You can also use that for Strings. 您也可以将它用于字符串。 Memory probably is (and should be) your top performance concern, so this probably doesn't apply often: however when you need to squeeze every drop of speed out of some hot-spot area, my experience is that Java-based weak-reference HashMap solutions do run slightly but consistently faster than the JVM's C++ implementation of String.intern() , even after tuning the jvm options. 内存可能（并且应该）是您最关注的性能问题，因此这可能不经常适用：但是当您需要从某些热点区域挤出每一滴速度时，我的经验是基于Java的弱引用即使在调整jvm选项之后，HashMap解决方案也会比JVM的String.intern() C ++实现略微但一致地运行得更快。 (And bonus: you don't need to tune the JVM options to scale to different input.) （并且奖励：您不需要调整JVM选项以扩展到不同的输入。
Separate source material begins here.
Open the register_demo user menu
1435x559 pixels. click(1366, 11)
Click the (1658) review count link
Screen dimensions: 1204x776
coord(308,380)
）

I want to introduce another decision factor regarding the targeted audience: 我想介绍另一个关于目标受众的决策因素：

For a system integrator having a system composed by many different libraries/frameworks, with low capacity to influence those libraries internal development, StringDeDuplication could be a quick winner if memory is a problem. 对于具有由许多不同库/框架组成的系统的系统集成商，如果内存存在问题，StringDeDuplication可能是一个快速的赢家。 It will affect all the Strings in the JVM, but G1 will use only spare time to do it. 它会影响JVM中的所有字符串，但G1只会使用空闲时间来完成它。 You may even tweak when DeDuplication is calculated by using another parameter(StringDeduplicationAgeThreshold) 您甚至可以通过使用其他参数（StringDeduplicationAgeThreshold）计算DeDuplication时进行调整
For a developer profiling his own code, String.intern could be more interesting. 对于开发人员分析他自己的代码，String.intern可能会更有趣。 Thoughful review of the domain model is necessary to decide whether to call intern, and when. 必须仔细审查域模型才能决定是否调用实习生，以及何时调用实习生。 As rule of thumb you may use intern when you know the String will contain a limited set of values, like a kind of enumerated set (ie Country name, month, day of week...). 根据经验，当您知道字符串将包含一组有限的值时，您可以使用实习生，例如一种枚举集（即国家名称，月份，星期几......）。